Deciphering the Translation Initiation Factor 5A Modification Pathway in Halophilic Archaea
Laurence Prunetti,
Michael Graf,
Ian K. Blaby,
Lauri Peil,
Andrea M. Makkay,
Agata L. Starosta,
R. Thane Papke,
Tairo Oshima,
Daniel N. Wilson,
Valérie de Crécy-Lagard
Affiliations
Laurence Prunetti
Department of Microbiology and Cell Science, Institute for Food and Agricultural Sciences and Genetic Institute, University of Florida, P.O. Box 110700, Gainesville, FL 32611-0700, USA
Michael Graf
Gene Center and Department for Biochemistry, University of Munich, 81377 Munich, Germany
Ian K. Blaby
Department of Microbiology and Cell Science, Institute for Food and Agricultural Sciences and Genetic Institute, University of Florida, P.O. Box 110700, Gainesville, FL 32611-0700, USA
Lauri Peil
Faculty of Science and Technology, Institute of Technology, University of Tartu, Tartu, Estonia
Andrea M. Makkay
Department of Molecular and Cell Biology, University of Connecticut, 91 N. Eagleville Rd, Storrs, CT 06269, USA
Agata L. Starosta
Gene Center and Department for Biochemistry, University of Munich, 81377 Munich, Germany
R. Thane Papke
Department of Molecular and Cell Biology, University of Connecticut, 91 N. Eagleville Rd, Storrs, CT 06269, USA
Tairo Oshima
Institute of Environmental Microbiology, Kyowa Kako Co.
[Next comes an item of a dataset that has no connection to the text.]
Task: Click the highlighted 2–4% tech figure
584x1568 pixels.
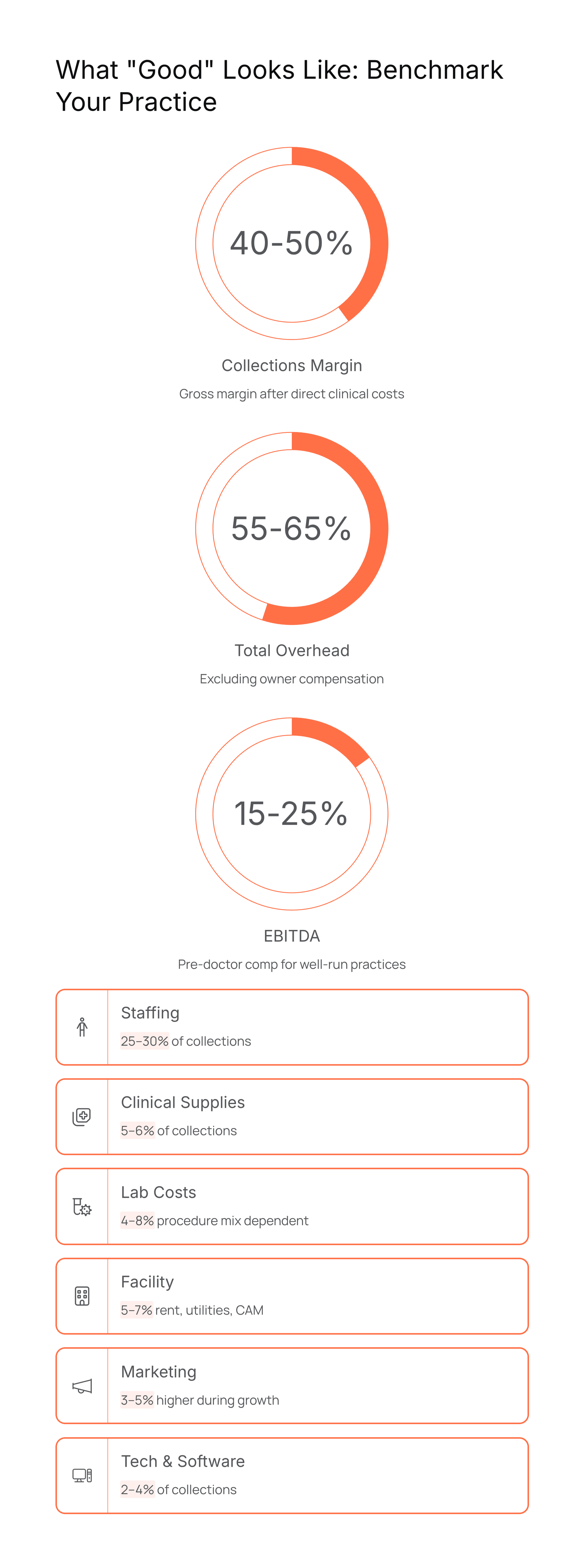Action: 137,1490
Ltd., Tadao 2-15-5, Machida 194-0035, Japan
Daniel N. Wilson
Gene Center and Department for Biochemistry, University of Munich, 81377 Munich, Germany
Valérie de Crécy-Lagard
Department of Microbiology and Cell Science, Institute for Food and Agricultural Sciences and Genetic Institute, University of Florida, P.O. Box 110700, Gainesville, FL 32611-0700, USA
Translation initiation factor 5A (IF5A) is essential and highly conserved in Eukarya (eIF5A) and Archaea (aIF5A). The activity of IF5A requires hypusine, a posttranslational modification synthesized in Eukarya from the polyamine precursor spermidine. Intracellular polyamine analyses revealed that agmatine and cadaverine were the main polyamines produced in Haloferax volcanii in minimal medium, raising the question of how hypusine is synthesized in this halophilic Archaea. Metabolic reconstruction led to a tentative picture of polyamine metabolism and aIF5A modification in Hfx. volcanii that was experimentally tested. Analysis of aIF5A from Hfx. volcanii by LC-MS/MS revealed it was exclusively deoxyhypusinylated. Genetic studies confirmed the role of the predicted arginine decarboxylase gene (HVO_1958) in agmatine synthesis. The agmatinase-like gene (HVO_2299) was found to be essential, consistent with a role in aIF5A modification predicted by physical clustering evidence. Recombinant deoxyhypusine synthase (DHS) from S. cerevisiae was shown to transfer 4-aminobutyl moiety from spermidine to aIF5A from Hfx. volcanii in vitro. However, at least under conditions tested, this transfer was not observed with the Hfx. volcanii DHS. Furthermore, the growth of Hfx. volcanii was not inhibited by the classical DHS inhibitor GC7. We propose a model of deoxyhypusine synthesis in Hfx. volcanii that differs from the canonical eukaryotic pathway, paving the way for further studies.